Tyler Hansbrough Shows Why He Can Be Valuable to Toronto Raptors in Win Over Jazz
The Toronto Raptors made a big acquisition this summer leading into the 2013-14 NBA season that paid dividends immediately. The Raptors were able to lure in vaunted general manager Masai Ujiri, who masterfully (or perhaps by means of sorcery) was able to unload the colossally overpaid Andrea Bargnani in a trade that brought back, in essence, Steve Novak.

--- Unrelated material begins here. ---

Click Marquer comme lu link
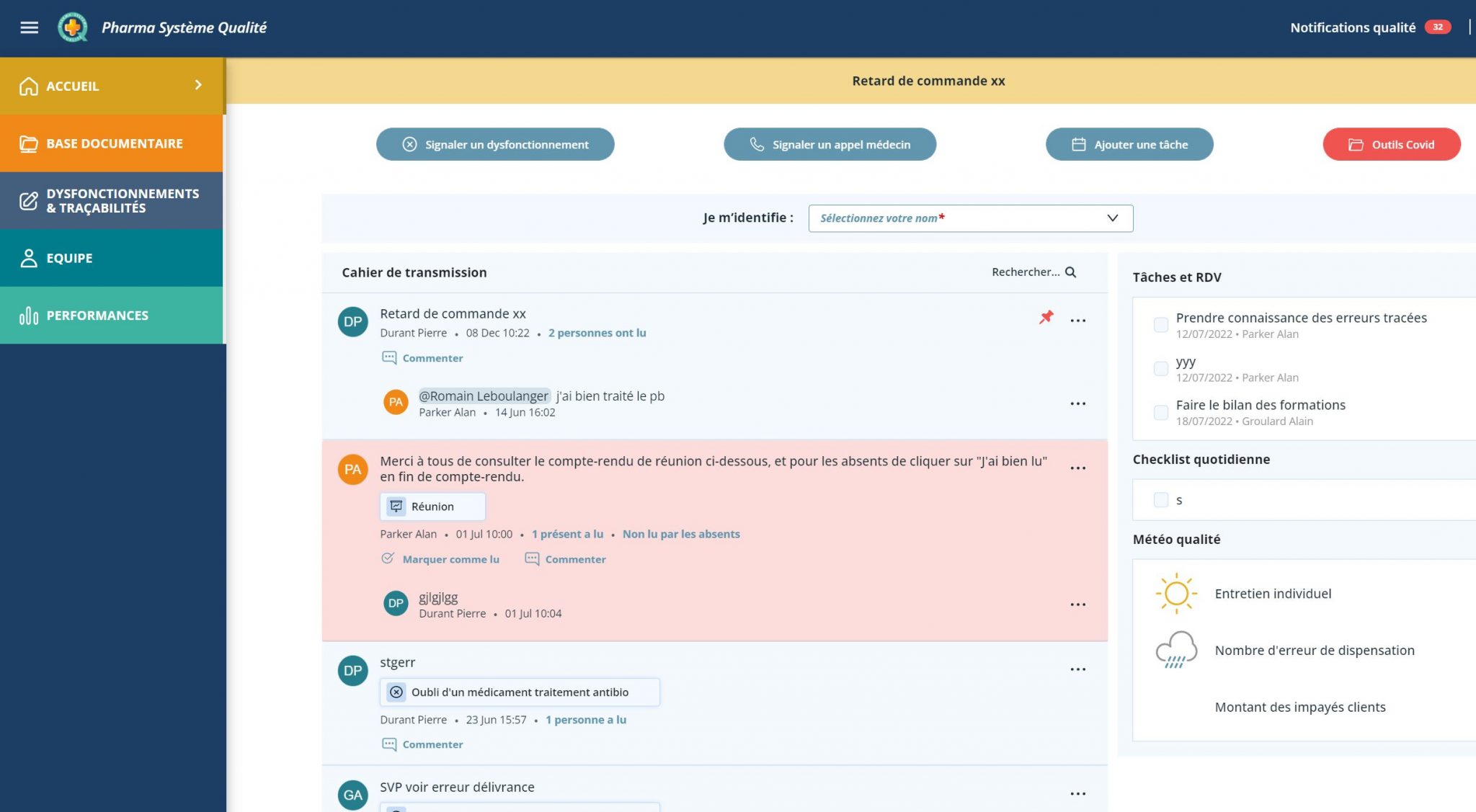Screen dimensions: 1476x812 (x=450, y=559)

In terms of free agency acquisitions, though, the Raptors weren’t active in trying to sign any big-name players and weren’t interested in making a huge number of signings either. When all the dust had settled, their biggest signing of the off-season was, more than likely, fifth-year reserve power forward Tyler Hansbrough.
Hansbrough spent the first four seasons of his career with the Indiana Pacers where his role fluctuated by was almost entirely off of the bench. He earned, more or less, the reputation as less of a playmaker or scorer and more of a pesky rebounder and offensive player that’s not afraid to play with extreme physicality.
Through his first six games in Toronto, Hansbrough had continued his ho-hum production that we’ve grown accustomed. Playing 19.7 minutes per game, he was averaging 6.5 points and 6.3 rebounds per game while shooting 54.5 percent from the field coming into their game against the winless Utah Jazz on Saturday night. On Saturday, though, Hansbrough showed off his “skill-set” and had a big night.
Playing 28 minutes off of the bench, Psycho T put up 23 points, seven rebounds in two steals. However, the most impressive part was that the forward took only nine field goal attempts, but got to the line 13 times, converting on 11 of his attempts.
Obviously Hansbrough isn’t a 20 points per game type of scorer, but he is a physical presence that doesn’t shy away from the dirty work. What he does isn’t pretty by any means and it might not end up in highlight packages, but it could have real value for Toronto this season.